A few said that they invited drug court personnel to visit their facilities but the invitations were not accepted. One provider who has worked in MMT for over forty years said: ‘A few years ago we invited drug court staff to visit our program. They sent their social service people to present to us what they do, but it’s the judges and prosecutors who won’t allow MMT in their program”. Another provider told us: “We do trainings for the courts at the judges’ request. There’s no hierarchical structure controlling the judges and they have very little knowledge of MMT”. The Western District was exceptional in that when the drug court was established, the judge convened a meeting with treatment providers, including the methadone clinic staff in the jurisdiction.

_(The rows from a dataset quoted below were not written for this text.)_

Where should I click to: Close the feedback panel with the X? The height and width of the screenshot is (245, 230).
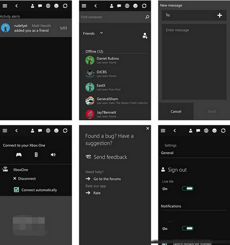pos(148,128)
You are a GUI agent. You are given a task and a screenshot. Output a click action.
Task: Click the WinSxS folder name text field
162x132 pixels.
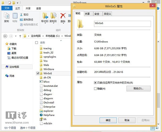tap(122, 24)
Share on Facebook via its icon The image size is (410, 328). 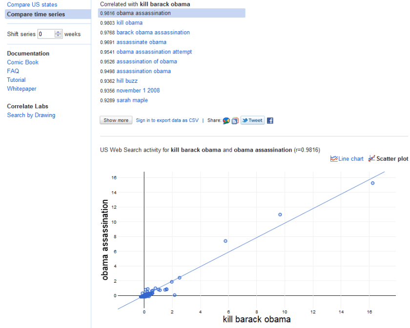270,120
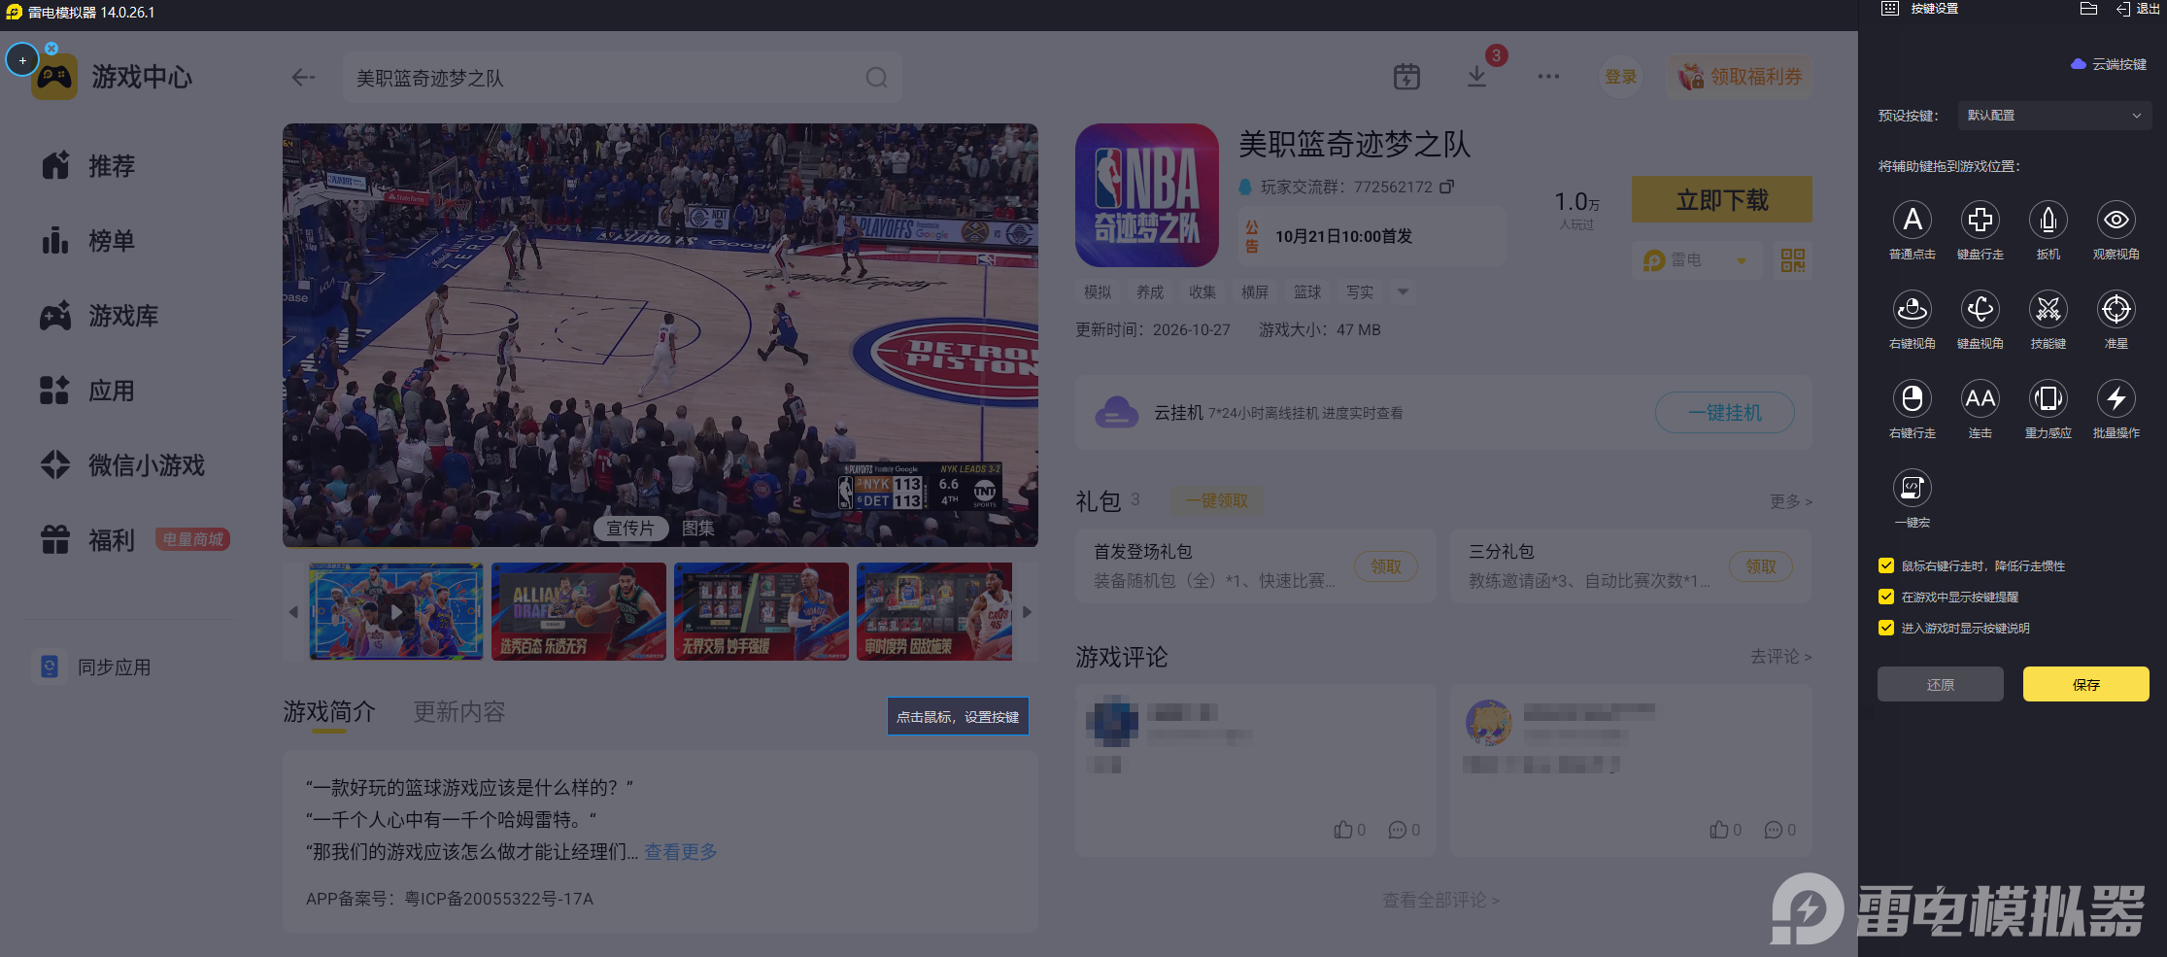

One legal advocate we interviewed had this to say about the relationships between providers and the drug courts: “Treatment providers should be considered the fourth leg of the stool…The drug courts have no rules; the judges make their own rules. The treatment providers need to better understand the criminal justice system and that criminal defense lawyers are natural allies. There’s undue deference to prosecutors and judges and so few defense lawyers understand the literature, science and research that supports their arguments”.
Methadone for detainees
Methadone treatment is generally not available to persons in jails and prisons in New York, except in Rikers Island, New York City’s main jail. Some of the upstate treatment providers reported that they are sometimes able to get permission from the drug courts for methadone to be brought to existing patients who are in pretrial detention while they are under orders to “taper” and eventually cease methadone treatment.